F. Finocchiaro, ‘Der absolute Film’: The Role of Musical Metaphors in the Aesthetic Manifesto of Abstract Cinema, Symposium Novembergruppe, Dessau, March 3, 2018.
The English-language monograph Musical Modernism and German Cinema from 1913 to 1933 has been published in the book series “Film and Television Studies” by Palgrave Macmillan, UK.
Finocchiaro’s study delivers compelling insights into the relationship between Musical Modernism and German silent and early sound cinema.
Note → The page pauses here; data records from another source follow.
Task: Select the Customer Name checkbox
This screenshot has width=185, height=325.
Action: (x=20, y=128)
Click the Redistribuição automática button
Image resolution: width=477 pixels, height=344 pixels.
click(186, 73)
Approaching cinema from the vantage point of its engagement with modernist composers manages to move beyond the boundaries between “high” and “low” art, opening up the wider field of the cultural status of cinema in relation to coexisting art forms at a crucial historical moment.
Anna K. Windisch, University of Salzburg, Austria. Co-Editor of The Sounds of Silent Films. New Perspectives on History, Theory and Practice, 2014
Francesco Finocchiaro, Musical Modernism and German Cinema from 1913 to 1933, Basingstoke, Palgrave Macmillan, 2017.
During the silent era, as known, the accompaniment music for film projections was in an extremely precarious state. Nevertheless, film theory assigned to music an essential role, often describing the ‘tenth Muse’ as a daughter of the more ancient and noble ‘art of sounds.’ The idea of an ‘elective affinity’ between music and cinema found a theoretical systematization within the writings by Georg Otto Stindt (1924), Béla Balázs (1924), and Hans Erdmann (1927), who identified the rhythmic dimension as the trait d’union between these two forms of art.
Francesco Finocchiaro, “Im Anfang war der Rhythmus”. Aesthetic Abstractions in the Film Music Composition of the 1920s, 17th International Music Theory Conference, Lithuanian Academy of Music and Theatre, Vilnius, November 8–10, 2017.
The FMJ research project has been represented at the recent Transnational Opera Studies Conference in Bern, on July 5-7, 2017.
Dr. Francesco Finocchiaro reported on ‘Cinema and Musical Theatre in the Weimar Republic’, elaborating on Kurt Weill’s Royal Palace
and Alban Berg’s Lulu
as two paradigmatic instances of medial combination.
The paper focused on dramaturgical and aesthetical issues related to the cross-pollination between old and new medial languages in the Weimar era theatre.
F. Finocchiaro, Cinema and Musical Theatre in the Weimar Republic: Two Case Studies, 2nd Transnational Opera Studies Conference, Bern, July 5-7, 2017
At the recent conference When Jazz Meets Cinema (Lovere, May 5-7, 2017), Francesco Finocchiaro and Leo Izzo held a lecture on jazz numbers in Gottfried Huppertz’s score for Metropolis (1927) by Fritz Lang. The paper gave rise to a lively discussion that addressed many issues concerning the reception of the jazz music in Europe between the two world wars.
Francesco Finocchiaro & Leo Izzo, ‘Metropolis’ di Fritz Lang: la città del futuro nell’età del jazz, International Conference “When Jazz Meets Cinema”, May 5-7, 2017, Lovere (BG)
At the forthcoming International Conference When Jazz Meets Cinema, May 5-7, Lovere (BG), Project Leader Francesco Finocchiaro, together with jazz scholar Leo Izzo, will give a lecture on Gottfried Huppertz’s original score for Metropolis (1927) by Fritz Lang.
In their four-hand paper, Finocchiaro and Izzo will deal with two remarkable film scenes accompanied by jazz music. The analysis will focus on the symbolical meaning associated with jazzy sound and language in the music accompaniment for silent movies.